(Collected data entries)
________________________________________

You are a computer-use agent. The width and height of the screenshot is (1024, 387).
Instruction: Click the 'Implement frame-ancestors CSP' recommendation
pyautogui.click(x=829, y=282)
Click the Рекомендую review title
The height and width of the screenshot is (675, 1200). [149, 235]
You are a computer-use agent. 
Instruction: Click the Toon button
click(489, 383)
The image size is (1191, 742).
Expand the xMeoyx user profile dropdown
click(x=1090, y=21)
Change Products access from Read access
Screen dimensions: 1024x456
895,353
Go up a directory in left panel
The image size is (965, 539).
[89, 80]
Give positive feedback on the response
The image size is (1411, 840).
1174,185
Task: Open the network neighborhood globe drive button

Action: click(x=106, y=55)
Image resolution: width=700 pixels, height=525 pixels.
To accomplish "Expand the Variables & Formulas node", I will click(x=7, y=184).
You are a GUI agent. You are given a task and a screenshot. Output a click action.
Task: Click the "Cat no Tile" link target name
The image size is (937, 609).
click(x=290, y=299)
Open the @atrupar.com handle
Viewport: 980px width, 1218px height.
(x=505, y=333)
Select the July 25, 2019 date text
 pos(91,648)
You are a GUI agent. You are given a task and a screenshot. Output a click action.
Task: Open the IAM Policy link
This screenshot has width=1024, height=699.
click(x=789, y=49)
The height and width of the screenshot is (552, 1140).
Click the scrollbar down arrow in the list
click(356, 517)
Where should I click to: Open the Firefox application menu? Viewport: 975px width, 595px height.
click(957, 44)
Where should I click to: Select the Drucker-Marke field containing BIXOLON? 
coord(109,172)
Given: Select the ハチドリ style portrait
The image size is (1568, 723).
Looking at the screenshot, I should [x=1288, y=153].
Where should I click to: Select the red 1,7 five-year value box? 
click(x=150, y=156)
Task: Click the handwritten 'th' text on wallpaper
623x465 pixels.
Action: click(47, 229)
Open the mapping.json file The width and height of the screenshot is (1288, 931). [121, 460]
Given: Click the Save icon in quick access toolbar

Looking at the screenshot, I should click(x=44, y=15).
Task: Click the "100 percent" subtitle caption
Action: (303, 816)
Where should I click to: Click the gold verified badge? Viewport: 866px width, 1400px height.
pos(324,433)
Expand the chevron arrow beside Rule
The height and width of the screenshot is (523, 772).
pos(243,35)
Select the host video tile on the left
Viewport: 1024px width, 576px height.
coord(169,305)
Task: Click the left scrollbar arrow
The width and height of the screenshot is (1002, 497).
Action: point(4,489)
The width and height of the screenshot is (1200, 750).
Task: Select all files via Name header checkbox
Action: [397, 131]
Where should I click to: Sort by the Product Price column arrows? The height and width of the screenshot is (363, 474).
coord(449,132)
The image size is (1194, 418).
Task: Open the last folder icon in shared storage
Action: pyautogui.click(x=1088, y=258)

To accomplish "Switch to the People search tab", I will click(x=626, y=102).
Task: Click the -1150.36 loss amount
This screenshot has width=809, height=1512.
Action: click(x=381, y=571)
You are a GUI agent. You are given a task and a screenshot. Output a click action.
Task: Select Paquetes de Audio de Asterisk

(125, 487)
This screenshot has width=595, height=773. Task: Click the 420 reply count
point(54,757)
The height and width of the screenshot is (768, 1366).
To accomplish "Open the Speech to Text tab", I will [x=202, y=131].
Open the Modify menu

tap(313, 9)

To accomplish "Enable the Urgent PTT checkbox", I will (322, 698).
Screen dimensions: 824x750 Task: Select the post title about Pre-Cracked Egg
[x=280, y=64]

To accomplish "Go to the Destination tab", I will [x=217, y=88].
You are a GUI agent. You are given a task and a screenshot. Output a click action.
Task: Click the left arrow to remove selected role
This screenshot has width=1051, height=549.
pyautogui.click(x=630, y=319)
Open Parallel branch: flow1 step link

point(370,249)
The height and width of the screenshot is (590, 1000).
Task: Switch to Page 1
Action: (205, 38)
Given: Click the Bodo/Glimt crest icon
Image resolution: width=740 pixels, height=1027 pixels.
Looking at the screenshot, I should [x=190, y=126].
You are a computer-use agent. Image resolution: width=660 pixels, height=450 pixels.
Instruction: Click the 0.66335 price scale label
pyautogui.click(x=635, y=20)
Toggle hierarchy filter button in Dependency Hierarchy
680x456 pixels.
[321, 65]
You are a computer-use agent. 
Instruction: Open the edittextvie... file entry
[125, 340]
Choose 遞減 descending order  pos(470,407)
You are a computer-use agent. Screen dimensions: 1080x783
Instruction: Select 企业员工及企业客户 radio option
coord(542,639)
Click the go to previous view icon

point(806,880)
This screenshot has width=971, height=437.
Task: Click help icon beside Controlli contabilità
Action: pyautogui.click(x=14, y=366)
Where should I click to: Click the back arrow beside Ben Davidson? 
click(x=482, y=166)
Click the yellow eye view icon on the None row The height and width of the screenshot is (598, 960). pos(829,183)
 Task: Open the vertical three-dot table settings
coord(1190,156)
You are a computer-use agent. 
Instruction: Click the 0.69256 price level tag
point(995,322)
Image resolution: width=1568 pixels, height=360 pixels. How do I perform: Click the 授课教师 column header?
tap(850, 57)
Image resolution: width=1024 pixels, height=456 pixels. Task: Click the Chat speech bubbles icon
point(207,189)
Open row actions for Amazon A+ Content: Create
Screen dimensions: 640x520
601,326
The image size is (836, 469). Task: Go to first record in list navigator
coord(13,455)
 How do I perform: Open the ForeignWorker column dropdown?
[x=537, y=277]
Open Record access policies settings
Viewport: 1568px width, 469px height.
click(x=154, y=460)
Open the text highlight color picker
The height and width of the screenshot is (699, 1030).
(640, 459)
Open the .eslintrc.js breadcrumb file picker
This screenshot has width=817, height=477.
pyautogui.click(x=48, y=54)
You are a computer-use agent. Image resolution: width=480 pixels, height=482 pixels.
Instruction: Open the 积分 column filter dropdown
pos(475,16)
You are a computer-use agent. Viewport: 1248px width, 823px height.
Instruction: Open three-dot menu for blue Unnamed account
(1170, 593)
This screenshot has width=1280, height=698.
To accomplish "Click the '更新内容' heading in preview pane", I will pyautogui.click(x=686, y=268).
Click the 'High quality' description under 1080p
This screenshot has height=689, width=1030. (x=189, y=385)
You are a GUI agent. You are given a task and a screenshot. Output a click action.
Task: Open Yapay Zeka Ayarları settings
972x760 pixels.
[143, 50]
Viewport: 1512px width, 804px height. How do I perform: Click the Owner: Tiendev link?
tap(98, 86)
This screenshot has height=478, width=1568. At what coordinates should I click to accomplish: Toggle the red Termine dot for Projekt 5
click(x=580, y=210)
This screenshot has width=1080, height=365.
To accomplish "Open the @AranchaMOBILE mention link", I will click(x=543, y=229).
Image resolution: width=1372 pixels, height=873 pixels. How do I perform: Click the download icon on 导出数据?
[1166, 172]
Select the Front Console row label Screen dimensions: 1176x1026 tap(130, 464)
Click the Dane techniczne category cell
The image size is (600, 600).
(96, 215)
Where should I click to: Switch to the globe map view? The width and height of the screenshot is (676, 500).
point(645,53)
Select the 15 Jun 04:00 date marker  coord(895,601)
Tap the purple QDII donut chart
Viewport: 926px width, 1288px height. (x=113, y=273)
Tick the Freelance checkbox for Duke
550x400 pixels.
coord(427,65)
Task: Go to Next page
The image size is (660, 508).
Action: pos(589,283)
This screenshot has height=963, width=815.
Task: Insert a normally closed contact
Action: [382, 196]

________________________________________

Task brief:
Copy out every line of the data that includes "computer".

Response below:
You are a computer-use agent. The width and height of the screenshot is (1024, 387).
You are a computer-use agent. 
You are a computer-use agent. Image resolution: width=660 pixels, height=450 pixels.
You are a computer-use agent. 
You are a computer-use agent. Screen dimensions: 1080x783
You are a computer-use agent. 
You are a computer-use agent. Image resolution: width=480 pixels, height=482 pixels.
You are a computer-use agent. Viewport: 1248px width, 823px height.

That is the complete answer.